ELU(x) = {(e^x − 1, if x ≤ 0@x, otherwhise)┤}
  • MLP Model
The MLP was the first model that tested both approaches using four datasets (Apple, Tesla, Snapchat, and ExxonMobil). The MLP model used in this research contains three layers: input layer (Sequential), hidden layer (100 Dense neurons), and output layer (Dense single neuron). It utilized an ELU activation function and Adam optimization function; the model completed a hundred epochs with a batch size of 2. As mentioned in the introduction section, the data split was 70% training, 15% testing, and 15% validation.
  • CNN Model
The CNN was the fifth model that tested both approaches using four datasets (Apple, Tesla, Snapchat, and ExxonMobil). The CNN model used in this research contains six layers: an input layer (Sequential) and four hidden layers. The first layer is a Conv1D layer with 64 filters and a kernel size of 2, a MaxPooling1D layer with a pooling size of 2, a Flatten layer, a Dense layer of 50 neurons, and an Output layer (Dense single neuron). The model utilized an ELU activation function and Adam optimization function; the model completed 100 epochs with a batch size of 4.
  • LSTM Model
LSTM was the third model that tested both approaches using four datasets (Apple, Tesla, Snapchat, and ExxonMobil). The LSTM model used in this research contains three layers: the input layer (Sequential), the hidden layers (32 LSTM neurons), and the output layer (Dense single neuron). The model utilized an ELU activation function and Adam optimization function; the model completed 100 epochs with a batch size of 2.
  • Bi-LSTM Model
Bi-LSTM was the fourth model that tested both approaches using four datasets (Apple, Tesla, Snapchat, and ExxonMobil). The Bi-LSTM model used in this research contains four layers: an input layer (Sequential), two hidden layers (32 Bi-LSTM neurons and 16 Bi-LSTM neurons), and an output layer (Dense single neuron). The model utilized an ELU activation function and Adam optimization function; the model completed 100 epochs with a batch size of 2.
  • GRU Model
The GRU was the second model that tested both approaches using four datasets (Apple, Tesla, Snapchat, and ExxonMobil).
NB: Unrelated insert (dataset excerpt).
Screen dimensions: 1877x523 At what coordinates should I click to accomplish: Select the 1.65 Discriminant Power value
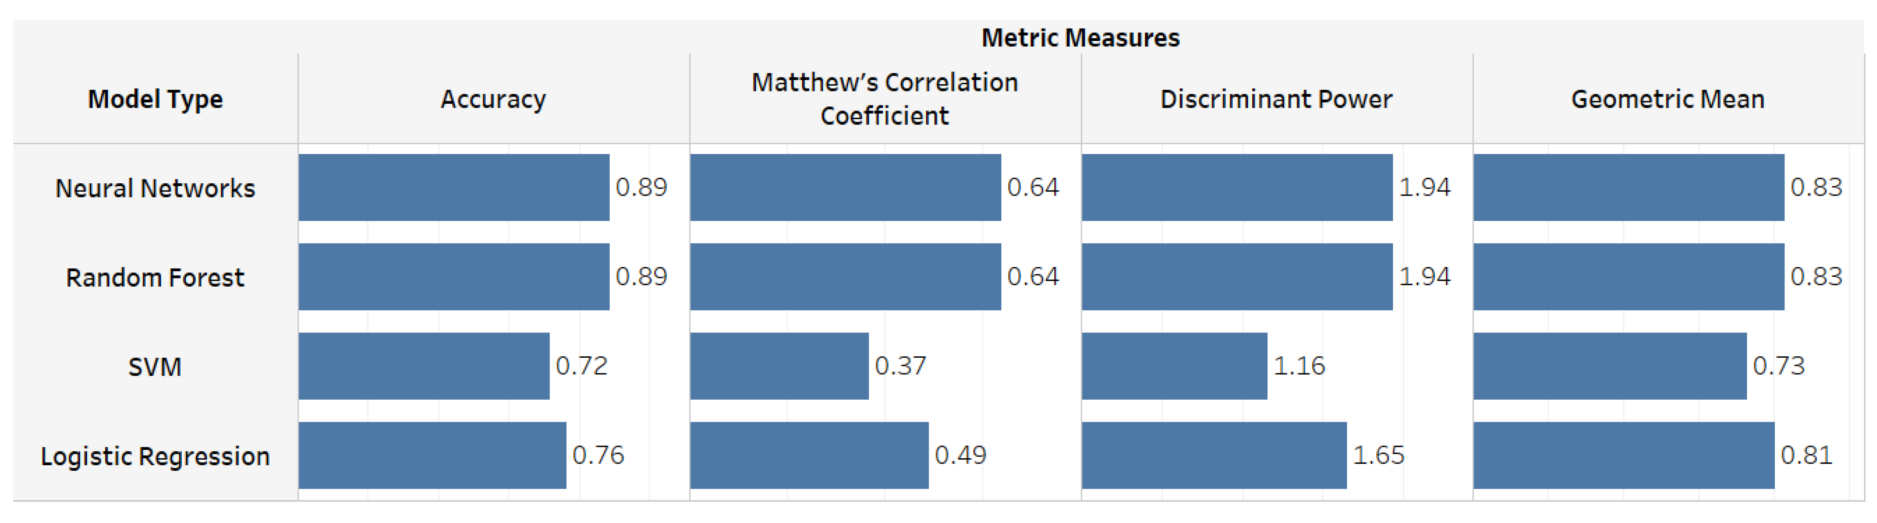1378,455
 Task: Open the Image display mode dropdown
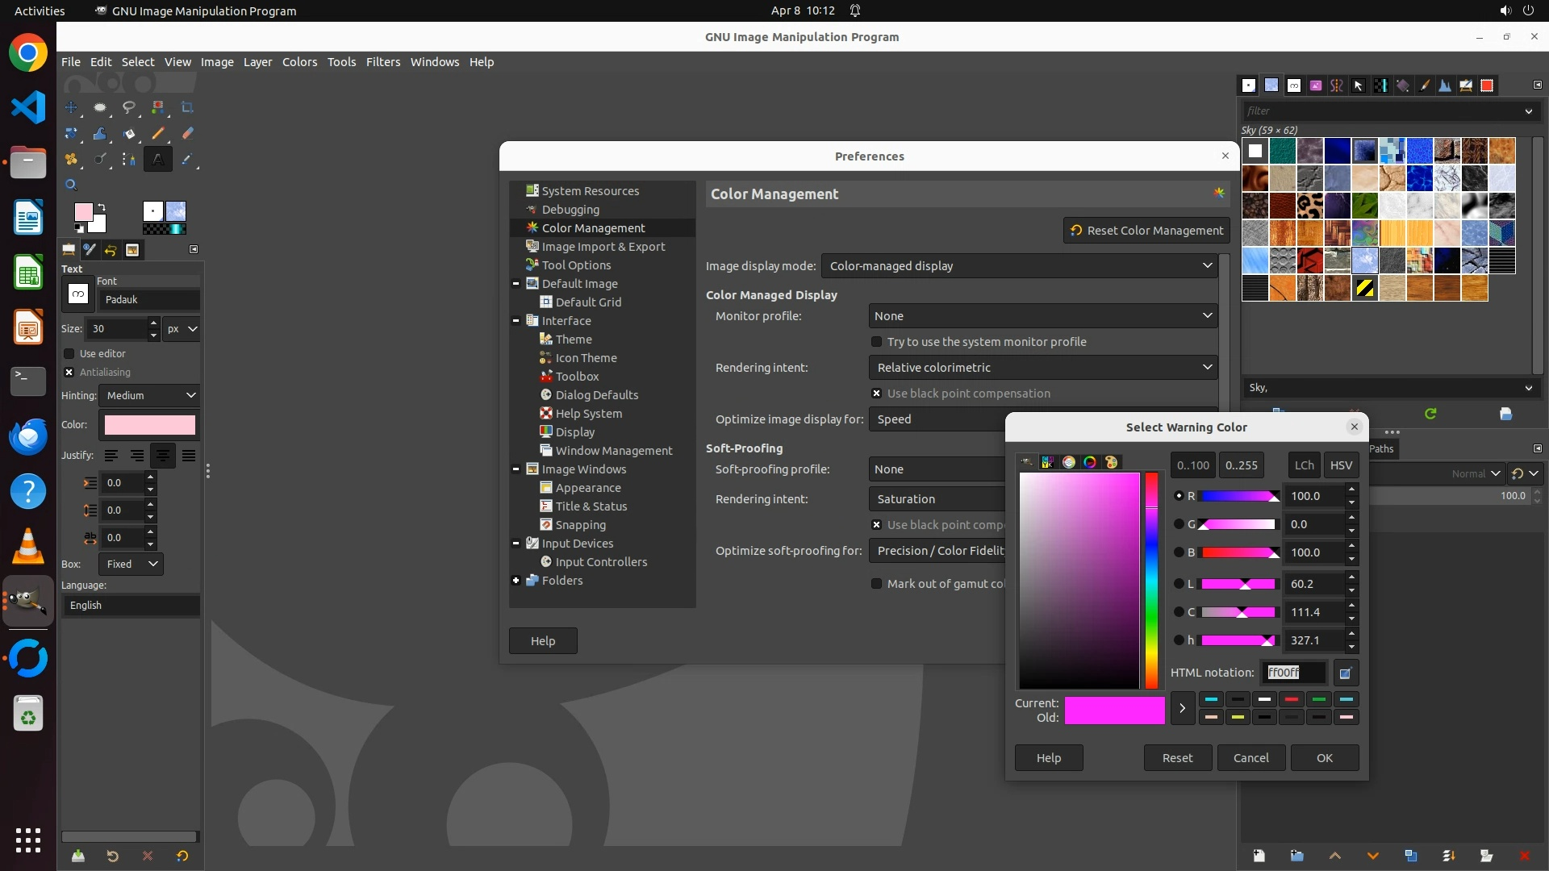[x=1021, y=266]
The GRU model used in this research contains four layers: The input layer (Sequential), two hidden layers (both of which are GRU layers wherein the first contains 50 neurons and the second contains 25 neurons), and an output layer (Dense single neuron). The model utilized an ELU activation function and Adam optimization function; the model completed 70 epochs with a batch size of 2.
  • CNN-LSTM Model
CNN-LSTM was the sixth model that tested both approaches using four datasets (Apple, Tesla, Snapchat, and ExxonMobil). The CNN-LSTM model used in this research contains six layers: an input layer (Sequential) and four hidden layers. The first layer is a Conv1D layer with 64 filters and a kernel size of 1, followed by a MaxPooling1D layer with a pooling size of 2, a flatten layer, a LSTM layer of 50 neurons, and an output layer (Dense single neuron). The model utilized an ELU activation function and Adam optimization function; the model completed 100 epochs with a batch size of 4.

3.3. Feature Engineering

The original approach of stock prediction using deep learning uses four features, which are:
  • High: represents the highest price of the stock on a particular day.
  • Low: represents the lowest price of the stock on a particular day.
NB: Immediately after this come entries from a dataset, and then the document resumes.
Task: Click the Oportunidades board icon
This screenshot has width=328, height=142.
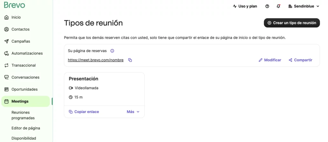Action: pyautogui.click(x=6, y=89)
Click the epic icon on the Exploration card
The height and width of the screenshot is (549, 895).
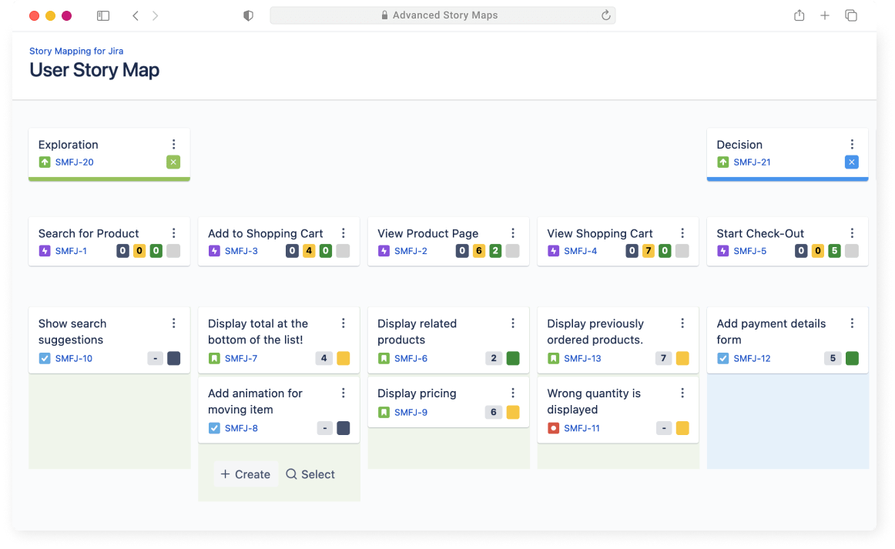click(x=43, y=162)

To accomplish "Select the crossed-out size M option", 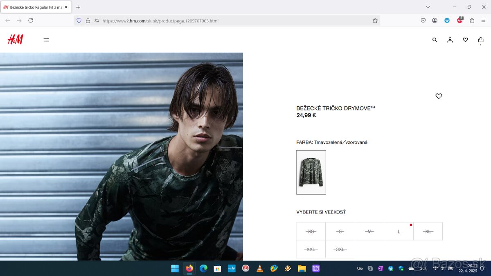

  • Open: represents the price at the opening stock exchange on a particular day.
  • Volume: represents the total number of shares or contracts exchanged between buyers and sellers.
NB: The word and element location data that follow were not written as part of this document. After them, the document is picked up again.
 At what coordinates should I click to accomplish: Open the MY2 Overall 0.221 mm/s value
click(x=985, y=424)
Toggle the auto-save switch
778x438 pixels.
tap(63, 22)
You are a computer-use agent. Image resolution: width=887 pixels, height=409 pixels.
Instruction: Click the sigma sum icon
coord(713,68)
These four are the most commonly used in stock price prediction when predicting the adjusted closing price, which represents the stock price after adjusting the closing price, and amends a stock’s closing price to reflect a stock’s value after accounting for any corporate actions. This research investigates the effect of the modification of the original prediction approach using the original feature set mentioned above (High, Low, Volume, Open) by creating two additional features, which will be referred to HiLo (High-Low) and OpSe (Open-Close).

4. Results

In this section, the proposed methods are experimented with and compared with other literature methods. A new set of features is used to enhance the possibility of giving more accurate results with fewer losses by creating a six-feature set (that includes High, Low, Volume, Open, HiLo, OpSe), rather than the traditional four-feature set (High, Low, Volume, Open). The study also investigates the effect of data size by using datasets (Apple, ExxonMobil, Tesla, Snapchat) of different sizes. The study also investigates the effect of the business sector on the loss result; finally, the study included six deep learning models, MLP, GRU, LSTM, Bi-LSTM, CNN, and CNN-LSTM, to predict the adjusted closing price of the stocks. This study revealed that using six variables (High, Low, Open, Volume, HiLo, and OpSe) improves the model’s outcome, showing fewer losses than the original approach, which utilizes the original feature set. The software used in this paper is Python, and the original main parameters of the tested methods are applied. This research was performed using Google-Colab. Moreover, several libraries were used, which are as follows: pandas, NumPy, Matplotlib, Sklearn, Keras.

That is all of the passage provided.